The upper plot shows a moving average of nucleotide diversity, using nonoverlapping windows of size 500 kb. The bottom panel shows a histogram of these (nonindependent) windows, together with two sets of 5000 independently simulated windows. Both sets used the estimated θ = 7.2 × 10^-4, but one used the estimated ρ = 4.2 × 10^-4 whereas the other assumed no recombination within windows.

We also looked for regions of increased variation that might suggest a history of balancing selection. The peaks of polymorphism associated with balancing selection are expected to be quite narrow (Andolfatto and Nordborg 1998; Nordborg and Innan 2003). We investigated the distribution of π using 1-kb windows. Because of the large amount of missing data, the distribution is heavily skewed toward small values (data not shown). However, we also found several windows in which π is more than 10 times bigger than the genomic average. The haplotype pattern for one of these windows is shown in Figure 4. In this 1-kb region, there are 12 common SNPs, 11 of which are in perfect LD; there are two major haplotypes with frequencies 7/19 and 12/19. The average number of nucleotide differences between the two haplotypes is at least 11.4 (singletons and missing data might increase this value); the neutral expectation given an estimated θ of 7.6×10^-4 is 1.7 (Innan and Tajima 1997). This value is consistent with a simple symmetrical balancing selection model with N_es = 5, where s is the selection coefficient (Innan and Tajima 1999). Given the estimated N_e, this would translate into a 0.1% advantage for heterozygotes.

__The data__:
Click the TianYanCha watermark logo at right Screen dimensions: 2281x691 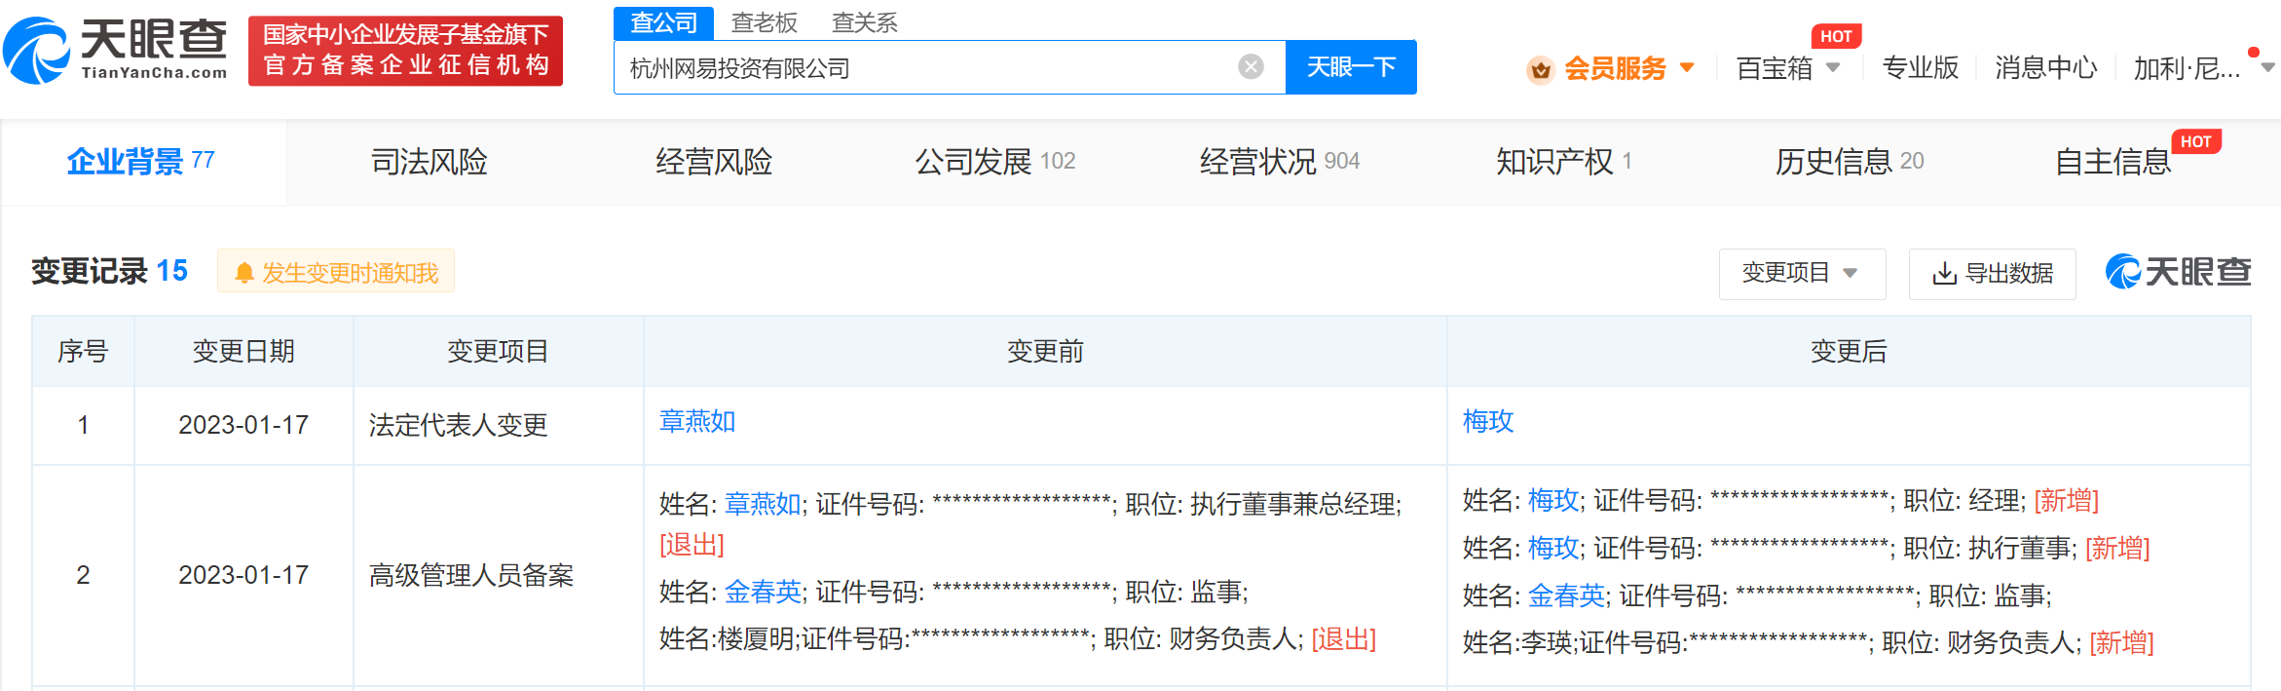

__Action item__: Say whether each of the following statements agrees with the text on nucleotide diversity, answering yes or no and quoting the words of the text that decide it. (a) The histogram in the bottom panel is built from independent windows. (b) Within the 1-kb region shown in Figure 4, 11 of the 12 common SNPs are in perfect LD. (c) With 1-kb windows, the distribution of π is skewed toward large values.

__Answer box__:
(a) No: "a histogram of these (nonindependent) windows"
(b) Yes: "there are 12 common SNPs, 11 of which are in perfect LD"
(c) No: "the distribution is heavily skewed toward small values"